Are you picturing this? They stood thigh deep in 103 degree water on a bone-chilling morning in Idaho, so they could take selfies. They took pictures of themselves. With a shallow pool of strangers all around them, they made no eye contact with anyone save their own reflections, duck face, fish gape… what-the-fuck-ever.
Then they left. They toweled their legs, dressed, and hiked away.
As a society, we’ve been watching this happen for decades, each phase taking us increasingly deeper. It’s all around us: the ever present connection to that ‘other world.’ It causes everything from ‘smartphone neck’, to death as the occasional selfie-seekers treads unwittingly backward off a cliff and into viral popularity. This other world has brought us harmless memes about Bernie and his mittens, and an attempted coup on the steps of our nation’s Capitol.
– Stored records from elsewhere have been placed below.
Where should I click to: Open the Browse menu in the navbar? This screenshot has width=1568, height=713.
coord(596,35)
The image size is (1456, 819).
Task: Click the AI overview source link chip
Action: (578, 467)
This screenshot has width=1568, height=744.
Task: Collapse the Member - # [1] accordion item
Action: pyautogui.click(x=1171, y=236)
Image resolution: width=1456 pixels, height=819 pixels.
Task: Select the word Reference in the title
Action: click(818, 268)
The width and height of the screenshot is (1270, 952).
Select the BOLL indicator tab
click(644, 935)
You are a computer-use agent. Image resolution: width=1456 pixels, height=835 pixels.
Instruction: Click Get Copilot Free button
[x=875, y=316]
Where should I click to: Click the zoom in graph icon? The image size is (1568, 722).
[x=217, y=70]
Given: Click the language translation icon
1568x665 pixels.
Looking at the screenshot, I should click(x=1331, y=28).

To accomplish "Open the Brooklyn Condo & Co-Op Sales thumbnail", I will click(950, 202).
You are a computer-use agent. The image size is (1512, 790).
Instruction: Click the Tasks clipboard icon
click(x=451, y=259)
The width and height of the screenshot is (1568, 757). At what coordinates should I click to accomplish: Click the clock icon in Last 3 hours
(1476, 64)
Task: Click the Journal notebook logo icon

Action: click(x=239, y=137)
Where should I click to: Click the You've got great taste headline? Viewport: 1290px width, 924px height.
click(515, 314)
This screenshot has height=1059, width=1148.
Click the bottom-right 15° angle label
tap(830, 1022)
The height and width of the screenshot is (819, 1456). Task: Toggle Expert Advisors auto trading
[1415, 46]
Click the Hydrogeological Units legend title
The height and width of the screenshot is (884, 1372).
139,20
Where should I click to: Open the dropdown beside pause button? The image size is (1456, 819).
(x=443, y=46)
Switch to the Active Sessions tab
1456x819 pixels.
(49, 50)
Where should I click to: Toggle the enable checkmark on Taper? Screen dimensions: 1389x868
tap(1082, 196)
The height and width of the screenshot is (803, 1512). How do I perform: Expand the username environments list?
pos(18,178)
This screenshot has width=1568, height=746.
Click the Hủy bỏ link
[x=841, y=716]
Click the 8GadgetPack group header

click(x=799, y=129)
My fears, however, are for my children.
My boys are still young, not yet saturated in hormones or self-righteousness. That time is coming to an end and I fear that this ‘other world’ is waiting to snatch them up. I can feel it, scratching on the doors and peering through the windows. It wants my children. Sometimes I feel like I’m just trying to run out the clock, hoping my boys will develop enough fortitude and self-worth to survive when finally, inevitably, Bezos, Zuckerberg and all the rest take over for me. In the fight between a parent’s influence and Youtube, Youtube is going to win. It’s designed to win. Dude Perfect will become their spiritual guide, they can learn social interaction from Annoying Orange.
I grew up before all of this sprung from the earth like a bad infection. I’m 47, which means I knew what it was like to play outside until we had to call the game on account of darkness. I knew how to play with legos before they came with instructions. I had to listen to every minute of Casey Kasem’s top 40 for a chance to dub my favorite songs. (If you don’t know what dubbing is… Google it.) Pictures were something only adults took, telephones were anchored to the walls, and when we went on a road trip we looked out the window.
I’m not saying the ‘other world’ is all bad. I use the Internet every day as both a tool and a source of entertainment. But, it’s going off the rails. Just try to turn on a video within earshot of a child nowadays. They’ll instantly drop whatever they’re doing and crawl onto your chair to look over your shoulder. It could be a video about changing a carburetor and they’d watch it. If screens are this effective at galvanizing attention, what chance does an adolescent have when the experience becomes about them personally? What chance do any of us have?
I fear that future generations will not know the pleasures of random discovery, will not learn patience, will become wholly consumed by their myopic need for recognition, and will be unable to generate a memory without digital proof. I am horrified to see how easily we have caved to targeted algorithms and opinion masquerading as news. We are coping with these technologies like a Neanderthal rewiring your kitchen.
Zap.
Maybe, we should all take a cool step back from that ‘other world’ (carefully looking behind us first), and spend a bit more time in this one.